Célébration des 10 ans de la fondation RFIEA

date

Mercredi 31 Octobre 2018, 16h30
Célébration des 10 ans de la fondation RFIEA

Le 31 octobre 2018, la fondation RFIEA célébrait ses 10 années d'existence passées au service de l'attractivité de la recherche française. La ministre de l'Enseignement supérieur, de la recherche et de l'innovation est revenue sur cette décennie qui permet au RFIEA de tracer de nouvelles voies pour l'internationalisation de la recherche en SHS.

 

Discours de Mme Frédérique Vidal (seul le prononcé fait foi) :

 

" Monsieur le secrétaire perpétuel de l’académie royale de Belgique, Cher Professeur Viviers
Madame le professeur, Chère Helga Nowotny
Monsieur le recteur de l’agence universitaire de la francophonie Monsieur le vice-chancelier des Universités de Paris
Madame la Maire – adjointe de Paris
Mesdames et Messieurs les Présidents et Directeurs
Monsieur le directeur du Réseau français des Instituts d’études avancées, Mesdames, Messieurs,

 

Je suis très heureuse d’être parmi vous aujourd’hui pour fêter les 10 ans de la Fondation Réseau français des Instituts d’études avancées.

 

Henri Lefebvre disait que « le monde est l’avenir de l’homme » : les défis globaux d’aujourd’hui semblent donner raison à ce pronostic d’hier et pressent les sciences humaines et sociales de faire plus que jamais le pari de l’étranger, le pari de l’Europe et de l’international.  Repenser leur rapport au monde, le regarder comme un terrain d’investigations mais aussi de collaborations et d’expression, c’est désormais pour ces disciplines la condition de leur excellence et de leur influence.

**ÉNONCÉ ÉCRIT**
Citez mot pour mot tout le passage de la page sur les 10 ans de la fondation RFIEA, depuis « Discours de Mme » jusqu'à « Instituts d’études avancées. ».

**DOCUMENTS FOURNIS**

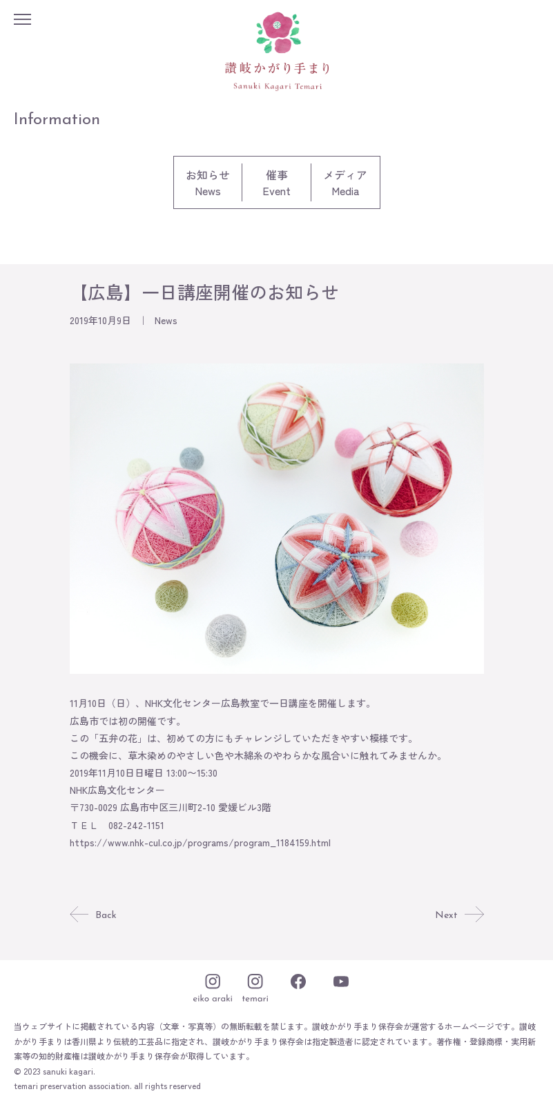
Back (93, 915)
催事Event (276, 182)
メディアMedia (345, 182)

**EXERCICE CORRIGÉ**
Discours de Mme Frédérique Vidal (seul le prononcé fait foi) :

 

" Monsieur le secrétaire perpétuel de l’académie royale de Belgique, Cher Professeur Viviers
Madame le professeur, Chère Helga Nowotny
Monsieur le recteur de l’agence universitaire de la francophonie Monsieur le vice-chancelier des Universités de Paris
Madame la Maire – adjointe de Paris
Mesdames et Messieurs les Présidents et Directeurs
Monsieur le directeur du Réseau français des Instituts d’études avancées, Mesdames, Messieurs,

 

Je suis très heureuse d’être parmi vous aujourd’hui pour fêter les 10 ans de la Fondation Réseau français des Instituts d’études avancées.